Kutipan
--
Revolusi kelima ini dapat diatasi melalui penerapan struktur dan program baru yang memberikan keleluasaan pada karyawan untukberistirahat, merefleksikan diri, dan menyegarkan diri mereka kembali. Misalnya pemberian cuti panjang. Praktik organisasi pada kelima fase tersebut menunjukkan tindakan manajemen tertentu yang menandai tiap fase pertumbuhan, dan ada beberapa panduan yang dapat dianut manajer organisasi yang sedang tumbuh yaitu:
-
Mengetahui dimana kita berada dalam fase perkembangan. Kesadaran tahap yang dilalui sangat penting untuk dimengerti sehingga dapat diprediksi kapan diperlukan perubahan dan menghindarkan dipilihnya solusi yang keliru
-
Mengenali keterbatasan alternatif solusi. Seringkali orang tergoda untuk menerapkan solusi yang sebelumnya terbukti berhasil tapi tidak dapat diterapkan pada fase yang sedang dihadapi. Agar bisa terus maju organisasi harus secara sadar menggunakan struktur yang terencana yang bukan saja bertujuan memberi solusi tapi juga untuk memberi landasan fase pertumbuhan selanjutnyadan
-
Menyadari bahwa solusi saat ini selalu menimbulkan masalah di kemudian hari. Pemahaman sejarah akan sangat membantu organisasi mengevaluasi kemungkinan di masa yang akan datang (Ambarwati, 2003).
Berdasarkan beberapa definisi dan konsep di atas, perubahan organisasi adalah proses yang secara sengaja dilakukan dengan tujuan membuat kondisi organisasi menjadi lain dari sebelumnya. Kondisi di sini mempunyai arti yang luas, dari yang sangat teknikal sampai yang sangat konseptual. Contoh perubahan yang sangat teknikal misalnya perubahan dalam alokasi biaya, perubahan metode akuntansi, perubahan cara pelaporan keuangan. Sementara perubahan pada tahap konseptual misalnya perubahan misi, visi, strategi, struktur organisasi.
--
Tugas singkat A
Dalam kutipan tentang perubahan organisasi, apa contoh program yang memberi karyawan keleluasaan untuk beristirahat dan menyegarkan diri?
Tugas singkat B
Salin tanpa perubahan bagian kutipan tentang perubahan organisasi mulai dari "Berdasarkan beberapa definisi" sampai dengan "strategi, struktur organisasi.".

Data
--
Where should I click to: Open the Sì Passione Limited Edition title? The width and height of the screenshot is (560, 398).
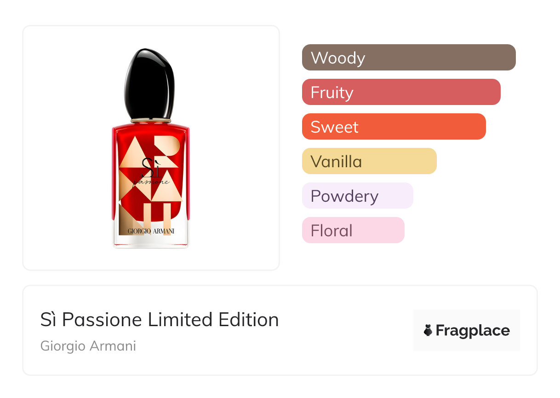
--
Jawaban lengkap A
Pemberian cuti panjang.

Jawaban lengkap B
Berdasarkan beberapa definisi dan konsep di atas, perubahan organisasi adalah proses yang secara sengaja dilakukan dengan tujuan membuat kondisi organisasi menjadi lain dari sebelumnya. Kondisi di sini mempunyai arti yang luas, dari yang sangat teknikal sampai yang sangat konseptual. Contoh perubahan yang sangat teknikal misalnya perubahan dalam alokasi biaya, perubahan metode akuntansi, perubahan cara pelaporan keuangan. Sementara perubahan pada tahap konseptual misalnya perubahan misi, visi, strategi, struktur organisasi.